Begin Provided material
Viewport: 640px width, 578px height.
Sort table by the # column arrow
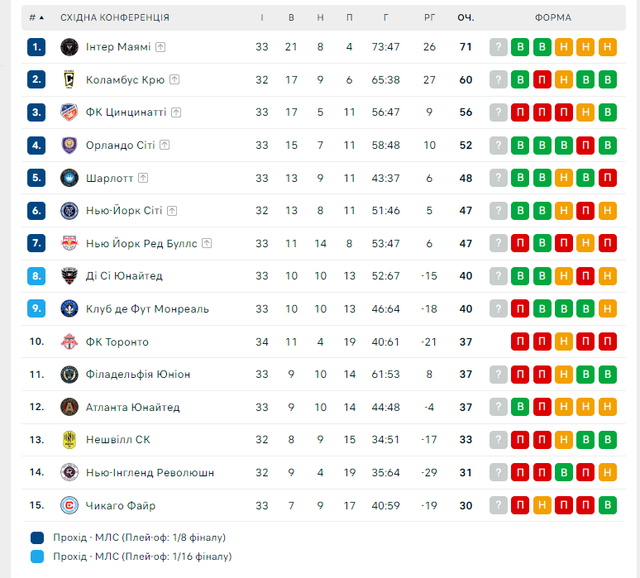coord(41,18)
End Provided material
Begin Provided material
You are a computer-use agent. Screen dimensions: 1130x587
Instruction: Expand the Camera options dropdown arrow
End Provided material
_Directive_: Take everything from the line containing "You are a computer-use" down to the line containing "Instruction: Expand the", swap "dropdown" for "menu", and return only those lines with nothing else altered.

_Problem solution_:
You are a computer-use agent. Screen dimensions: 1130x587
Instruction: Expand the Camera options menu arrow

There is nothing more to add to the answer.